We performed PCR verification of the selected nrlncRNAs and concluded that LINC02811 and LINC00299 were significantly differentially expressed between tumor and normal cells. Thus, they may be markers of prognosis and immune invasion in esophageal cancer. Further mechanistic research is still needed.
These studies provide meaningful references for the identification of new therapeutic targets in the future. However, there are several limitations to our study. First, all of our data came from the TCGA. Although risk profiles are valuable in assessing prognosis, there is a lack of lncRNA data from other databases and clinical information for external cohort. However, we might obtain different results by combining data from other databases. Second, we verified nrlncRNAs by cell RT-qPCR analysis, but PCR assessment of clinical samples in a future study is needed. the functions and mechanisms of these RNAs need further study. Finally, there is a lack of clinical follow-up data to confirm the value of our prognostic model. In addition, extensive clinical trials are needed to confirm the relationship between risk score and the response to immunotherapy and chemotherapy. Nevertheless, immune cell correlation analysis based on various experimental platforms can be regarded as external validation in some sense. Thus, all evidence indicates that the nrlncRNA risk model can be considered reliable and acceptable. In the future, large-scale studies should further focus on immunotherapy and chemotherapy based on bioinformatics analysis.
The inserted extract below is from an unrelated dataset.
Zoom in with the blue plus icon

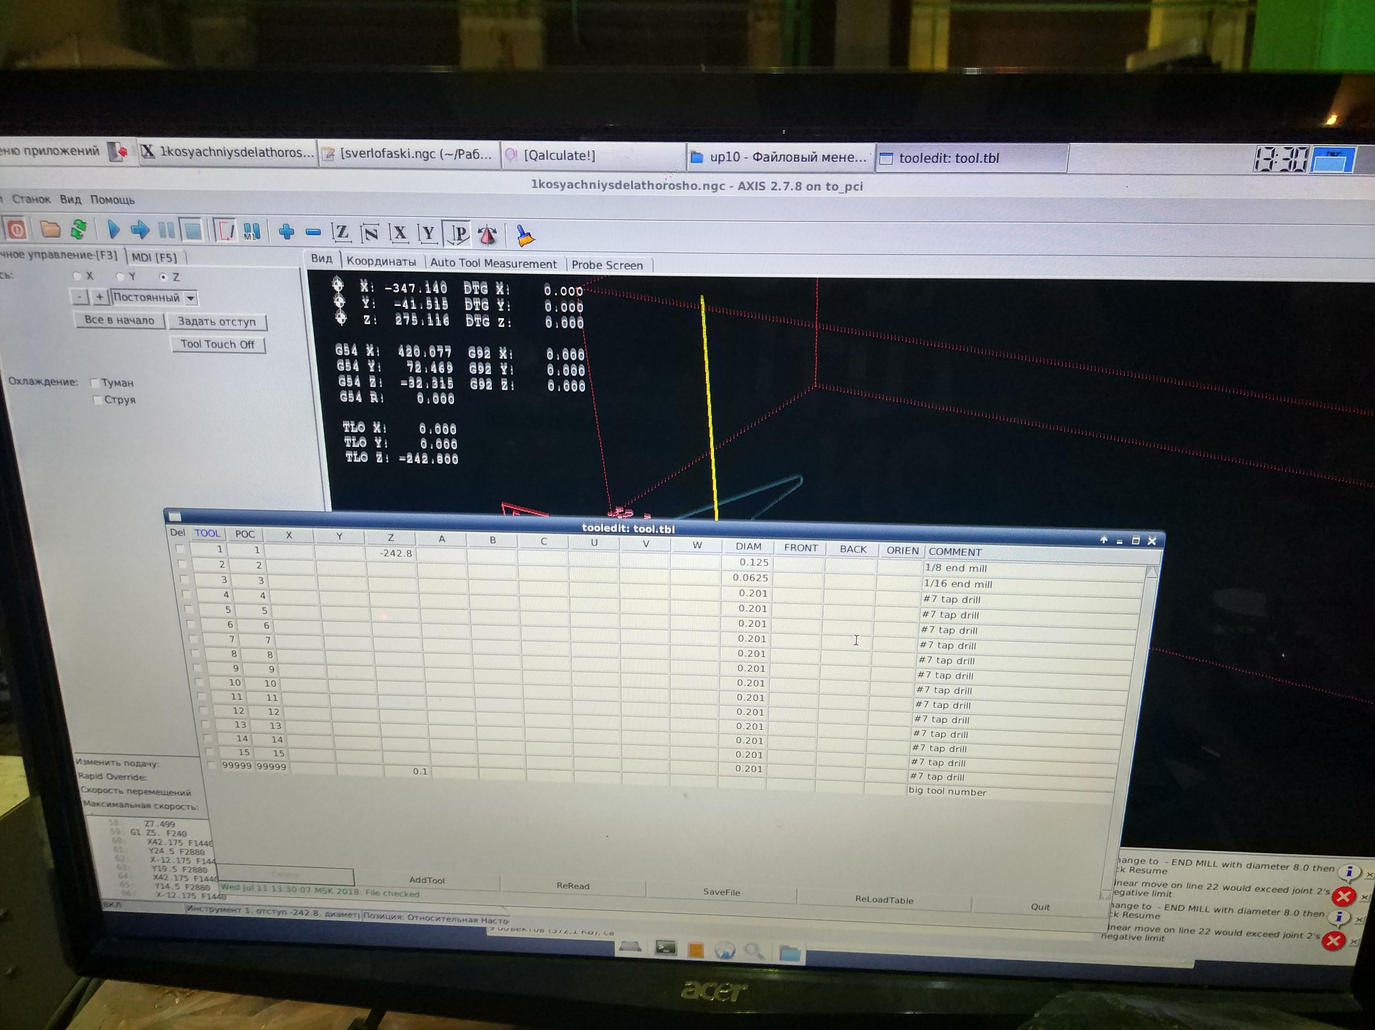[286, 232]
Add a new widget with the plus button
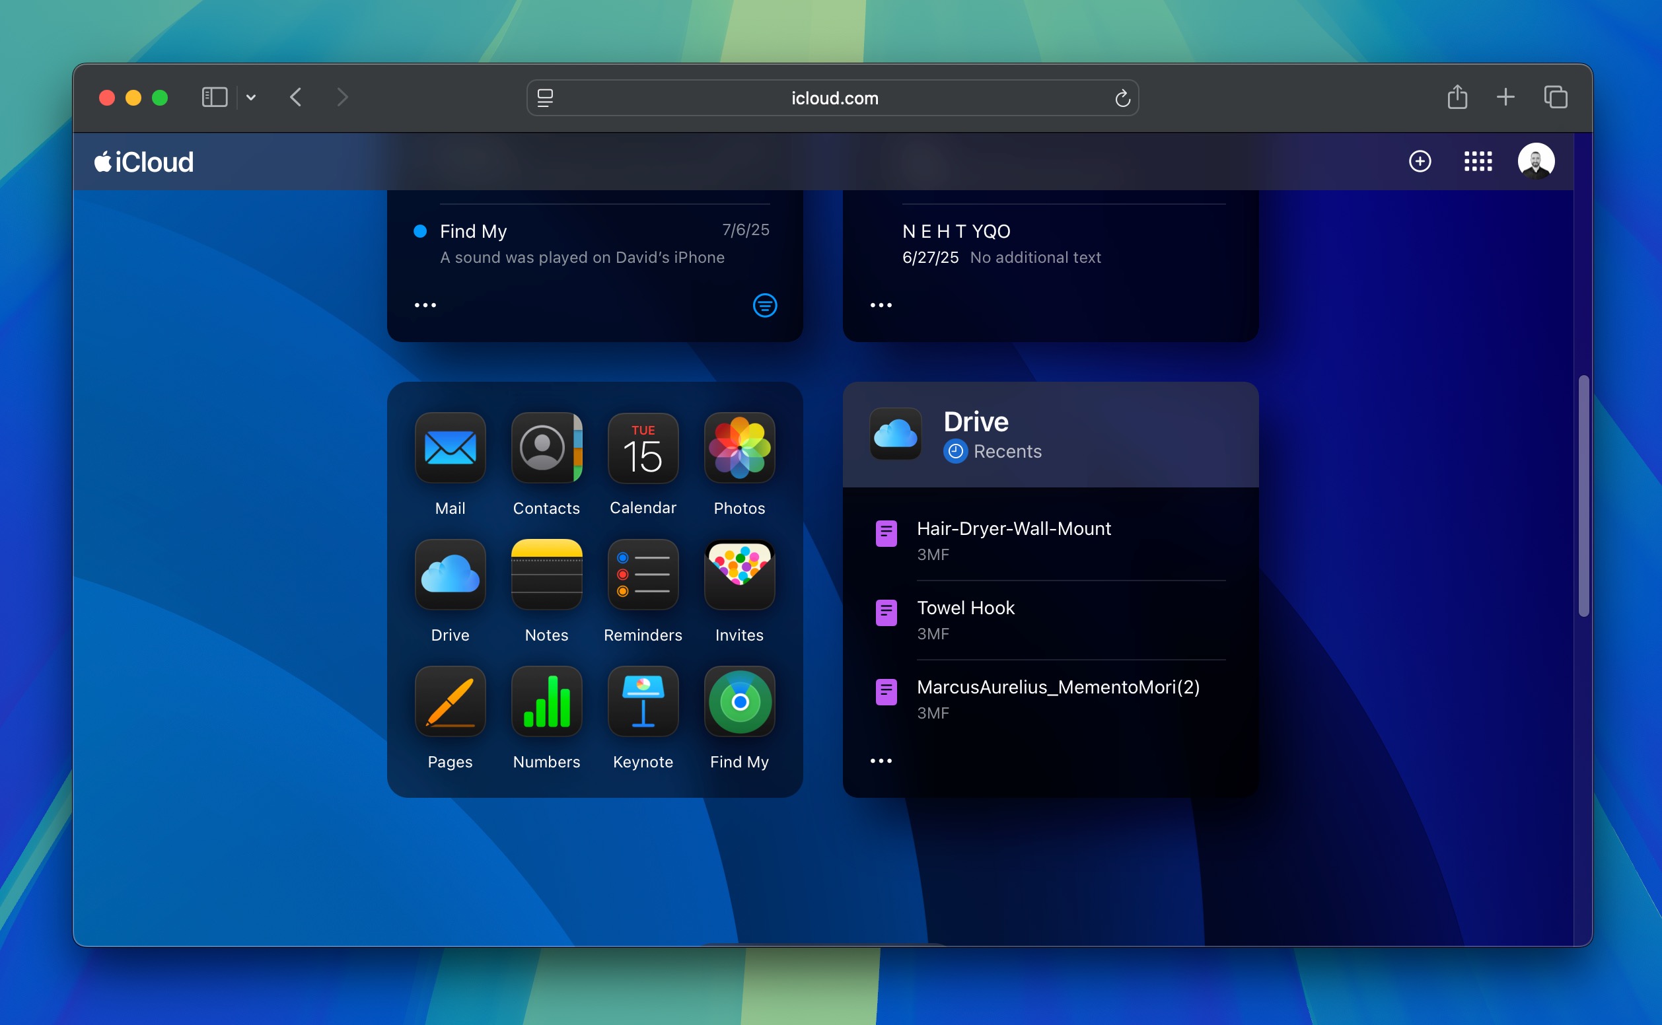 pos(1419,161)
In this paper, we systematically evaluated the value and function of lncRNAs associated with necrosis in predicting survival, tumor microenvironment features and immune cell infiltration. We also analyzed the potential regulatory mechanisms of lncRNAs associated with necrosis, as well as the anticipated response to immunotherapy and chemotherapy agents for ESCA. Eight nrlncRNAs could predict the survival of patients with ESCA and may promote the development of personalized and precision therapies for ESCA patients. According to cell RT-qPCR analysis, LINC02811 and LINC00299 may be markers of esophageal cancer prognosis and immune invasion.
Acknowledgements
Not applicable.
Funding
Funding: This work was supported by the Medical Science Research Project of Hebei Province (grant no. 20230971).
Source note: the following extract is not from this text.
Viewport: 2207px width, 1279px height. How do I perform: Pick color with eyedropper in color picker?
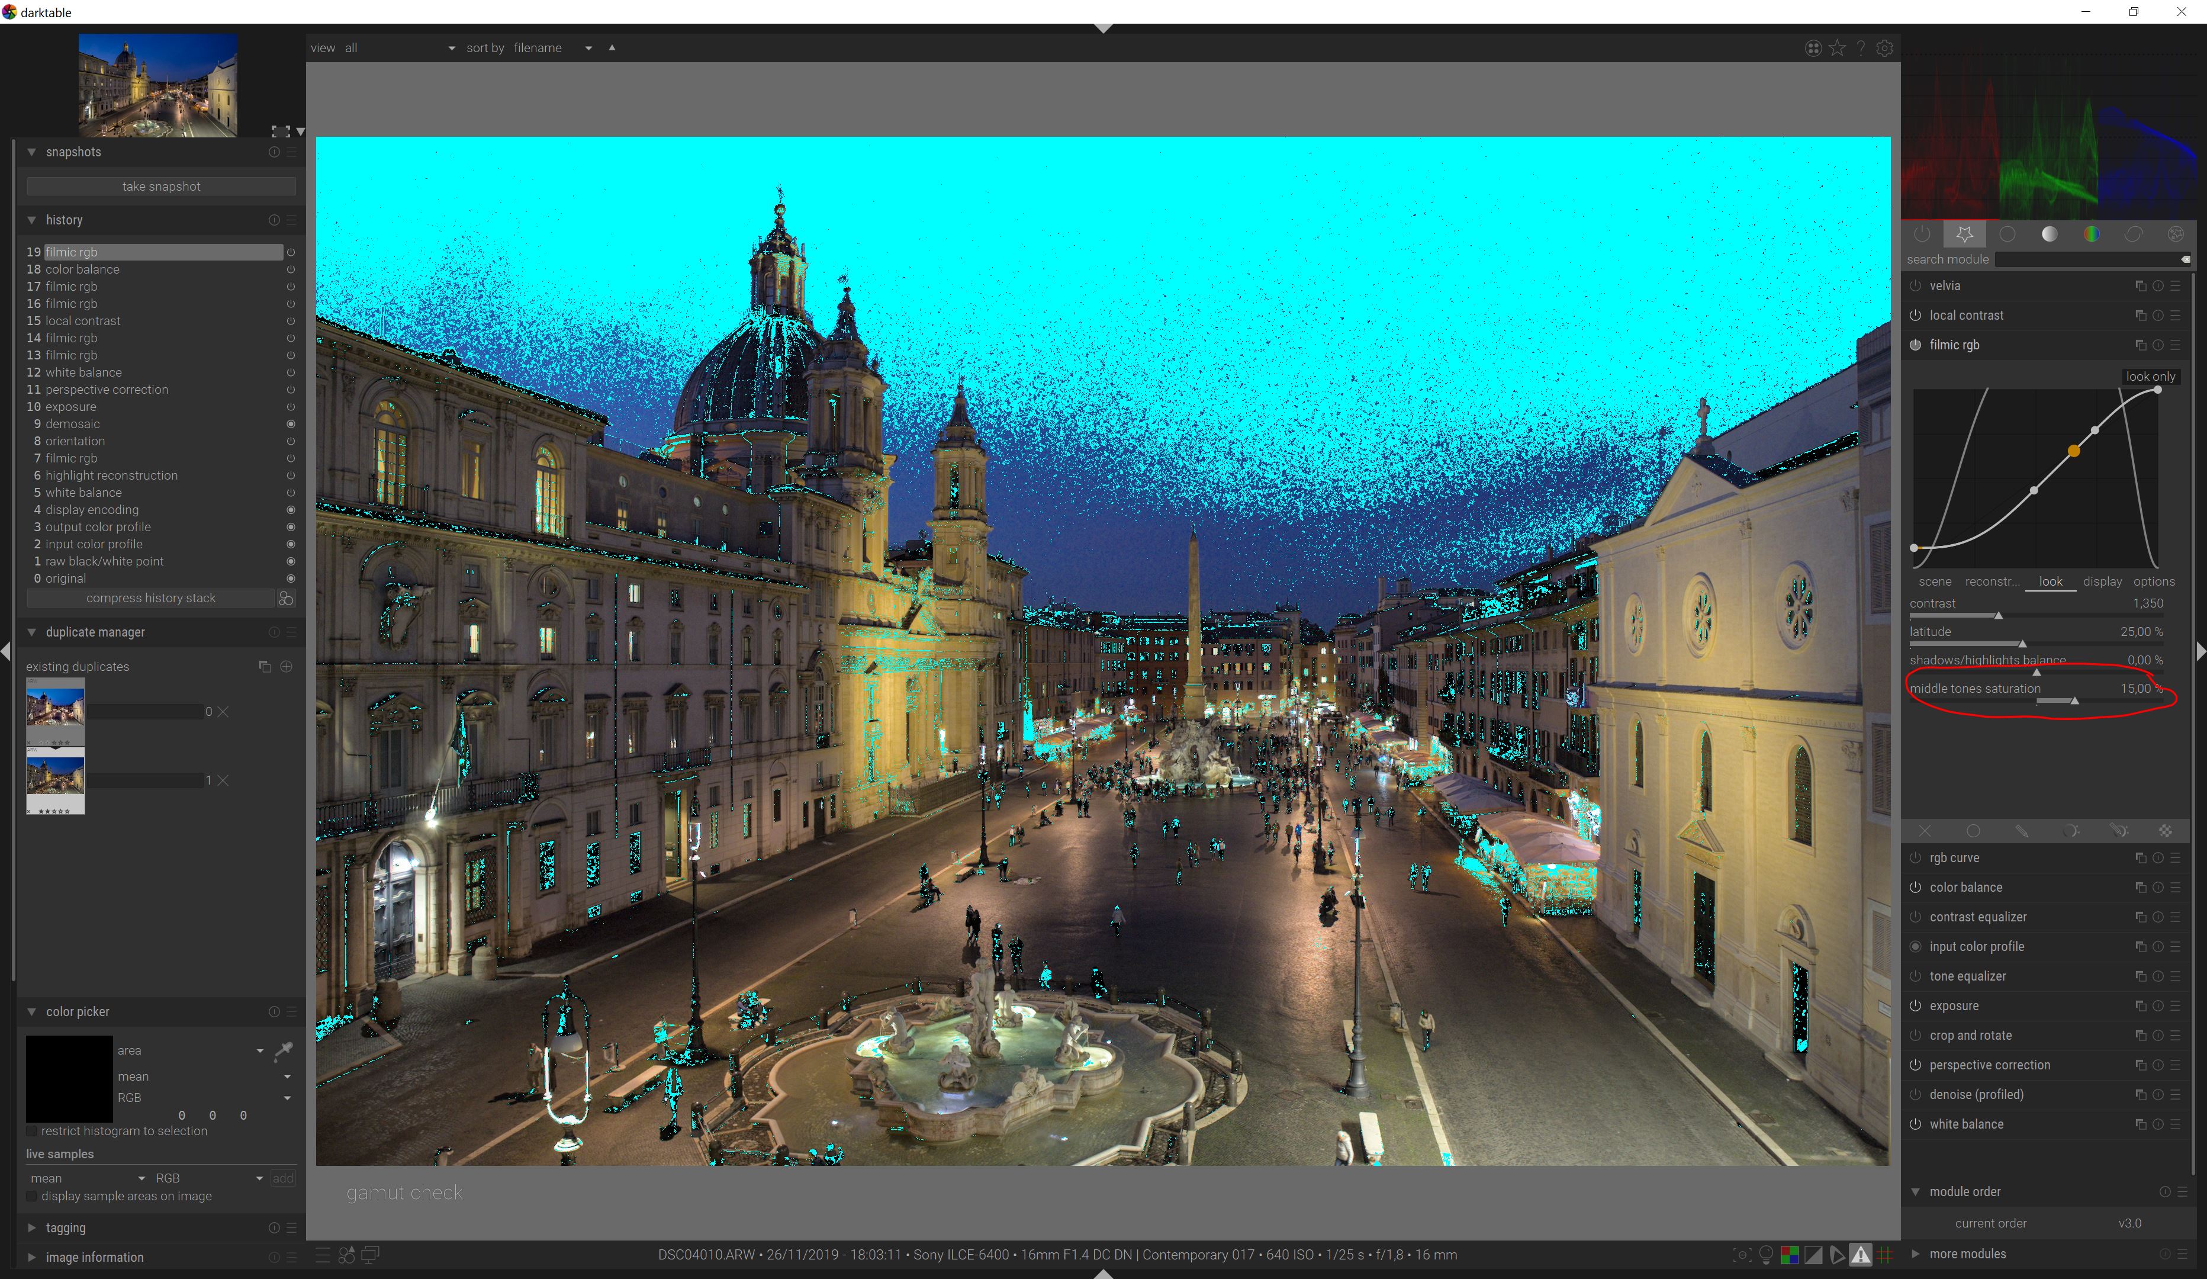283,1049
Availability of data and materials
The datasets used and/or analyzed during the current study are available from the corresponding author on reasonable request. The RNA sequencing transcriptome data of patients with ESCA were downloaded from The Cancer Genome Atlas-ESCA dataset (https://portal.gdc.cancer.gov/).
Authors' contributions
XD, HD and JS conceived and designed the study. XD and JS confirm the authenticity of all raw data. XD, HD, MY, LL and RL downloaded and analyzed the data. XD and HD performed experiments and wrote the manuscript. XD, HD, MY, LL and RL organized the figures and tables. JS reviewed and revised the manuscript. All authors read and approved the final manuscript.
Ethics approval and consent to participate
Not applicable.
Patient consent for publication
Not applicable.
Competing interests
The authors declare that they have no competing interests.